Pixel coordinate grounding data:
+ + + + + + +

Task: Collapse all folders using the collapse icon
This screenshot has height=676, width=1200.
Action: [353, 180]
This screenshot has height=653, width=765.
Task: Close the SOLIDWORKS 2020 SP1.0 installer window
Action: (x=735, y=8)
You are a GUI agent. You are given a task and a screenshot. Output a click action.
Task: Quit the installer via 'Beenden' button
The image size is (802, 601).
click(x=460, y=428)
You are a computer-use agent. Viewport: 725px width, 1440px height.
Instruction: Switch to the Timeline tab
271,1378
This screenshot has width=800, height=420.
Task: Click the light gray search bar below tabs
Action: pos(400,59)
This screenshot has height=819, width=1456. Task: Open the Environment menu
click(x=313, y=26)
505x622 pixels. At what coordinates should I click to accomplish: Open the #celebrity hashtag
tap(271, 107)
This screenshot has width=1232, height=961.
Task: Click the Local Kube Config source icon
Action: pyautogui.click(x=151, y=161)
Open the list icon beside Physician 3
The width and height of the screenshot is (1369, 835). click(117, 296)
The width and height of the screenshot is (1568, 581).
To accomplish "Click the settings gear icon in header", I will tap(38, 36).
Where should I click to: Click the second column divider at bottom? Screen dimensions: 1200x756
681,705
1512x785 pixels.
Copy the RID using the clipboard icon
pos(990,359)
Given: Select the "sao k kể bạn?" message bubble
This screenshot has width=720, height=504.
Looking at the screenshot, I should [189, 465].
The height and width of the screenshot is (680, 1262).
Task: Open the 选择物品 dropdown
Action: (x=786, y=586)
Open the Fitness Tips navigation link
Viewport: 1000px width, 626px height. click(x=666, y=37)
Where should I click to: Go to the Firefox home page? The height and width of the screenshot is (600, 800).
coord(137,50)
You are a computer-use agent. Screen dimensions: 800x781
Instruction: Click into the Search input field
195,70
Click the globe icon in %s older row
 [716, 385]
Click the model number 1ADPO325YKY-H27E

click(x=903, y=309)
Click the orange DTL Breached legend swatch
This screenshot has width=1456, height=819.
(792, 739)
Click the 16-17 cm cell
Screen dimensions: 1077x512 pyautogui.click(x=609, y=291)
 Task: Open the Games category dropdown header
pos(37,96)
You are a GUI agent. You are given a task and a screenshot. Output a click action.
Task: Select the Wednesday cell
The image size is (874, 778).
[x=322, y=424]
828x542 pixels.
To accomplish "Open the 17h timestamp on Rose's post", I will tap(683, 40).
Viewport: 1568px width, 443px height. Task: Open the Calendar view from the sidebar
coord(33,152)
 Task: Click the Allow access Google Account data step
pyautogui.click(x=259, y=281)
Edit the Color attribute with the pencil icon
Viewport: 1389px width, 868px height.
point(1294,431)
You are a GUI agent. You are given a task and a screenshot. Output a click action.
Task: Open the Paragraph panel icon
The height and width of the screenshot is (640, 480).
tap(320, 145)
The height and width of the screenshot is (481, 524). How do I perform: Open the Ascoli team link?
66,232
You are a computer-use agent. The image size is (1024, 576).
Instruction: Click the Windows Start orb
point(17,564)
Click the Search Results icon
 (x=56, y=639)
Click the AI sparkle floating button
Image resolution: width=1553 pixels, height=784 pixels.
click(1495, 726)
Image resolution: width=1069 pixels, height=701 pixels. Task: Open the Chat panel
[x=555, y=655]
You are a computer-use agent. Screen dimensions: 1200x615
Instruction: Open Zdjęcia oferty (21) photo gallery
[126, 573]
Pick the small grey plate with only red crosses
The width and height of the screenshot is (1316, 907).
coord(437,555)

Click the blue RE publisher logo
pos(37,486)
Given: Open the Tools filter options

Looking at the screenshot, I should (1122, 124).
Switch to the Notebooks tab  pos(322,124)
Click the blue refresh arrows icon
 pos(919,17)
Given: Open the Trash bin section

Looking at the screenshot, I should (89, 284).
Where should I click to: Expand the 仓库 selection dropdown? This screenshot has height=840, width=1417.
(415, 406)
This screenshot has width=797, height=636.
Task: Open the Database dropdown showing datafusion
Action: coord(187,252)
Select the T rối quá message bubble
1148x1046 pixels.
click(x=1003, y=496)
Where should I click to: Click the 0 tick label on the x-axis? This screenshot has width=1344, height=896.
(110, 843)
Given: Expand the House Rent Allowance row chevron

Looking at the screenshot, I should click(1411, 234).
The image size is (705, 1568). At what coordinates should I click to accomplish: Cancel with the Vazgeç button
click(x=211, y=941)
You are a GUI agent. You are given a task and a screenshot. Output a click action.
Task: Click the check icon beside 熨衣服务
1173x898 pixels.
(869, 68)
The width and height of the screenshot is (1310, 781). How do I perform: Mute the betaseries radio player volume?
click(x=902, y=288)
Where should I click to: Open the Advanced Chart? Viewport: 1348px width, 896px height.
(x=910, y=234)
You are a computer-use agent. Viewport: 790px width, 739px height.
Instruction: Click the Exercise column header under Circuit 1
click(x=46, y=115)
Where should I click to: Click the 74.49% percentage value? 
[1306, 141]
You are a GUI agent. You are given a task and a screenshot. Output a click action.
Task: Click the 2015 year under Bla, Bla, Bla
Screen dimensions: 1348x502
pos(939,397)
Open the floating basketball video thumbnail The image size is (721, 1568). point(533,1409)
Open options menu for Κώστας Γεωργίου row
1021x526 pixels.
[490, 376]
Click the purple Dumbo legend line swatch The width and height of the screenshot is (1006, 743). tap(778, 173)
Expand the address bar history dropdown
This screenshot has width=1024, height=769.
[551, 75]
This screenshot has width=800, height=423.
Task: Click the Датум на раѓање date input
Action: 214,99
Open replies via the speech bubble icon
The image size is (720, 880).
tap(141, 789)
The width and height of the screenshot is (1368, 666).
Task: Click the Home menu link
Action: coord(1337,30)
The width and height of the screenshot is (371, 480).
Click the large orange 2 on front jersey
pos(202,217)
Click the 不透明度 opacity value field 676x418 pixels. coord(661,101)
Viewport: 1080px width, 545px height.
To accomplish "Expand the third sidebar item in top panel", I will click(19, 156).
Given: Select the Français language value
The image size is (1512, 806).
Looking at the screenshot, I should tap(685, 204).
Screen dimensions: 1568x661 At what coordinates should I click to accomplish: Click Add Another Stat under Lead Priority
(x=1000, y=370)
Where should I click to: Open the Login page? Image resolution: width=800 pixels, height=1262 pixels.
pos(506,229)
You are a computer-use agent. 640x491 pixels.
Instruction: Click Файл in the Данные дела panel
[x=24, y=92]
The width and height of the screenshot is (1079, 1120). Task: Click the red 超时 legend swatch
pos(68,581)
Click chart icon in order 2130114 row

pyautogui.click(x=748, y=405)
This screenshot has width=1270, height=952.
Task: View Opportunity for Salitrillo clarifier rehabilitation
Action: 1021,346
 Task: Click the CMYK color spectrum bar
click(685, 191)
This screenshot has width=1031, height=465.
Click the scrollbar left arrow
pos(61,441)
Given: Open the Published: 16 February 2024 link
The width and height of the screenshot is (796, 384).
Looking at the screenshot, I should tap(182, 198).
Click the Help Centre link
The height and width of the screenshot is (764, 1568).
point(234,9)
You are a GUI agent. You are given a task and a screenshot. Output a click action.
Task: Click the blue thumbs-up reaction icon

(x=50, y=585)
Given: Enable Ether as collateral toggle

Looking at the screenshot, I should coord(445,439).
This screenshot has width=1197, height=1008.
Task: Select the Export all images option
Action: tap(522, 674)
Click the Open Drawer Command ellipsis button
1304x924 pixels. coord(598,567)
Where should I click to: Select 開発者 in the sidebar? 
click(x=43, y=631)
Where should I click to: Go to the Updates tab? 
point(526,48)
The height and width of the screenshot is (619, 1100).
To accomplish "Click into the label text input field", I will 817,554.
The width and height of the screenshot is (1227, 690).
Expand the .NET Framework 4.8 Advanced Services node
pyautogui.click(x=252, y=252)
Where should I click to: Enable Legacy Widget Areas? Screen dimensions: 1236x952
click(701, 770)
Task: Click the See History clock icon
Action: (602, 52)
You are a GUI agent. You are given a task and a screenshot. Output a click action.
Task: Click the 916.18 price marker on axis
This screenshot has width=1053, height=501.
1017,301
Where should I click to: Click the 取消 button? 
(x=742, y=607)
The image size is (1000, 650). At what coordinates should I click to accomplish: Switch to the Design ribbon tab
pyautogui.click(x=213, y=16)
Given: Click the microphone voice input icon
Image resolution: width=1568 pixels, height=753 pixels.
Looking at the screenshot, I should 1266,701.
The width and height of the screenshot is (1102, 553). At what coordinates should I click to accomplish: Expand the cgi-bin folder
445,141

+ + + + + + +

- [Exercise] If a line of the entries above holds "computer", count it, then report the total alone.

- [Completed exercise] 6